> _SHORT TASK 1_
Decide whether each statement below agrees with the passage on trust preferred securities. For each, answer yes or no and quote the words of the passage that settle it.
(a) Trinity currently counts the trust preferred securities in its Tier 1 capital for regulatory capital purposes.
(b) As of June 30, 2004, the Company would fall below the regulatory required minimums if it could not include the $22 million in trust preferred securities in its Tier 1 capital.
(c) The Company guarantees payments of distributions on the trust preferred securities on an unlimited basis.

> _SOURCE DOCUMENT_
□ □ □
The trust preferred securities are currently included in the Tier 1 capital of Trinity for regulatory capital purposes.  However, because the Trusts are no longer a part of the Company’s financial statements, the Federal Reserve Board may in the future disallow inclusion of the trust preferred securities in Tier 1 capital for regulatory capital purposes.  The most recent proposed rule issued by the Board of the Federal Reserve System indicated that it will continue to recognize these trust preferred securities as Tier 1 capital (see discussion in Note 4, “Recent Accounting Pronouncements and Regulatory Developments”.)  However, there can be no assurance that the Federal Reserve Board will continue to permit institutions to include trust preferred securities in Tier I capital for regulatory capital purposes.  As of June 30, 2004, assuming the Company was not permitted to include the $22 million in trust preferred securities issued by the Trusts in its Tier 1 capital, the Company would still exceed the regulatory required minimums for capital adequacy purposes.  If the trust preferred securities were no longer permitted to be included in Tier 1 capital, the Company would also be permitted to redeem the capital securities without penalty.

 

7



 

Payments of distributions on the trust preferred securities and payments on redemption of the trust preferred securities are guaranteed by the Company on a limited basis.  The Company also entered into an agreement as to expenses and liabilities with the Trusts pursuant to which it agreed, on a subordinated basis, to pay any costs, expenses or liabilities of the Trusts other than those arising under the trust preferred securities.  The obligations of the Company under the junior subordinated debentures, the related indenture, the trust agreement establishing the Trusts, the guarantee and the agreement as to expenses and liabilities, in the aggregate, constitute a full and unconditional guarantee by the Company of the Trusts’ obligations under the trust preferred securities.
□ □ □
> _SOURCE MATERIAL_
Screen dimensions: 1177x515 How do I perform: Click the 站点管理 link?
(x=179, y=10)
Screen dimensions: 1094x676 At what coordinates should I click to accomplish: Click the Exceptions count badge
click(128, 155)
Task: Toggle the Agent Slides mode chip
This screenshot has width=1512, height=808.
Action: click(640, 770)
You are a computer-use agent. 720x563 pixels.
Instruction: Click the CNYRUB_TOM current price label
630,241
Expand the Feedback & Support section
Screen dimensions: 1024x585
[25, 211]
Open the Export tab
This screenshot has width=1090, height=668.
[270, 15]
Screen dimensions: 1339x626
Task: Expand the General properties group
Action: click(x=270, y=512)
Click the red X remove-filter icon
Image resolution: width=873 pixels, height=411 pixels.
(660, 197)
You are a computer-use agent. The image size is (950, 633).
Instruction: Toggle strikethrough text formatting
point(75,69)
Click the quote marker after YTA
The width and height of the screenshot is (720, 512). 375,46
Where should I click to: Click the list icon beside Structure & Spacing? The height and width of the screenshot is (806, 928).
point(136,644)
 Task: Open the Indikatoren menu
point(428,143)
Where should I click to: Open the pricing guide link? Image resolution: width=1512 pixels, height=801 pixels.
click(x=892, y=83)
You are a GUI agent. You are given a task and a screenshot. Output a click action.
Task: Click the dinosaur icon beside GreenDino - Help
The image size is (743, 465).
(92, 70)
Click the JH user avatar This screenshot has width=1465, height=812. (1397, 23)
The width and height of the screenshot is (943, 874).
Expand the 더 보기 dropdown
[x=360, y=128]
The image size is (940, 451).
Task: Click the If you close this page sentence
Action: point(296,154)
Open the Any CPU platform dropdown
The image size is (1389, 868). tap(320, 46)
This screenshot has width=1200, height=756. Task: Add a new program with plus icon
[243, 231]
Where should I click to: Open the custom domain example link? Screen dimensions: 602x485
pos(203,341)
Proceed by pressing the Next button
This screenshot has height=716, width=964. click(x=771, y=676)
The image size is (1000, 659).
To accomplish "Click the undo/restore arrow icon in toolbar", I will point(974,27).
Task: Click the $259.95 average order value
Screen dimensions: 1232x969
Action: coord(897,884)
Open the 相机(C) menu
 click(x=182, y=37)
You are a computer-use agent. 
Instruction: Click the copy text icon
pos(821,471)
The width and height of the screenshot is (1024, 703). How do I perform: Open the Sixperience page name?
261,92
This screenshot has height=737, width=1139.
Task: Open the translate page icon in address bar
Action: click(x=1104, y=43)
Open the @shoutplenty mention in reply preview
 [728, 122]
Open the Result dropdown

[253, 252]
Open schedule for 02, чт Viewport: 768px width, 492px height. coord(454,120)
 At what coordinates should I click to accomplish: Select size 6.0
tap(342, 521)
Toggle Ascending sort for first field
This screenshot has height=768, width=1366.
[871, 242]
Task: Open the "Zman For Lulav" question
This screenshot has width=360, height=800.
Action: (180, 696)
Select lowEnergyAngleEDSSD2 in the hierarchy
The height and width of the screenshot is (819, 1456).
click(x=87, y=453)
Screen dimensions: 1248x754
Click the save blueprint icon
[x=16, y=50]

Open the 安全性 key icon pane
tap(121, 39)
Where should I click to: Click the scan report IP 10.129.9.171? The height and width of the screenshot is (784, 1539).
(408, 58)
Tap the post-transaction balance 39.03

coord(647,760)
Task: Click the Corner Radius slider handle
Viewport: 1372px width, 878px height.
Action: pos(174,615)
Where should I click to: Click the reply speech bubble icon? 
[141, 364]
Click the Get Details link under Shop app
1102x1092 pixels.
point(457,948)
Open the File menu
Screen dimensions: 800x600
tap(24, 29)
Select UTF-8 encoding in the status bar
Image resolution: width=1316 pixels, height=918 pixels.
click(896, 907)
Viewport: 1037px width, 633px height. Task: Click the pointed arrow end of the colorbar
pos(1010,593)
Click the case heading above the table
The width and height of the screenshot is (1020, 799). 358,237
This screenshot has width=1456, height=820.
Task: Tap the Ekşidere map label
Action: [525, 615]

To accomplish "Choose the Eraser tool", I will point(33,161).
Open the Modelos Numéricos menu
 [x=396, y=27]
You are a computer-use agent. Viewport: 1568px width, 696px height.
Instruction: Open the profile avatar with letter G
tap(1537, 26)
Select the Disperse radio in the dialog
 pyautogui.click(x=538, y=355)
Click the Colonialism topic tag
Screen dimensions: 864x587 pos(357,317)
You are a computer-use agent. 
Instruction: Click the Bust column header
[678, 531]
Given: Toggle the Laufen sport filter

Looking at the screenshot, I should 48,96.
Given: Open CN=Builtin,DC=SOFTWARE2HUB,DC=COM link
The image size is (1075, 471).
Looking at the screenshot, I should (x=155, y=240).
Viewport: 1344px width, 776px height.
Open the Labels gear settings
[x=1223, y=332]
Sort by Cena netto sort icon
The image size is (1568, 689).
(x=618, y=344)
□ □ □
> _SHORT TASK 2_
Reproduce word for word the records from the line with "Open the File menu" up to and including the line with "click(896, 907)".

> _EXERCISE RESPONSE 1_
(a) Yes: "The trust preferred securities are currently included in the Tier 1 capital of Trinity for regulatory capital purposes."
(b) No: "the Company would still exceed the regulatory required minimums for capital adequacy purposes."
(c) No: "are guaranteed by the Company on a limited basis."

> _EXERCISE RESPONSE 2_
Open the File menu
Screen dimensions: 800x600
tap(24, 29)
Select UTF-8 encoding in the status bar
Image resolution: width=1316 pixels, height=918 pixels.
click(896, 907)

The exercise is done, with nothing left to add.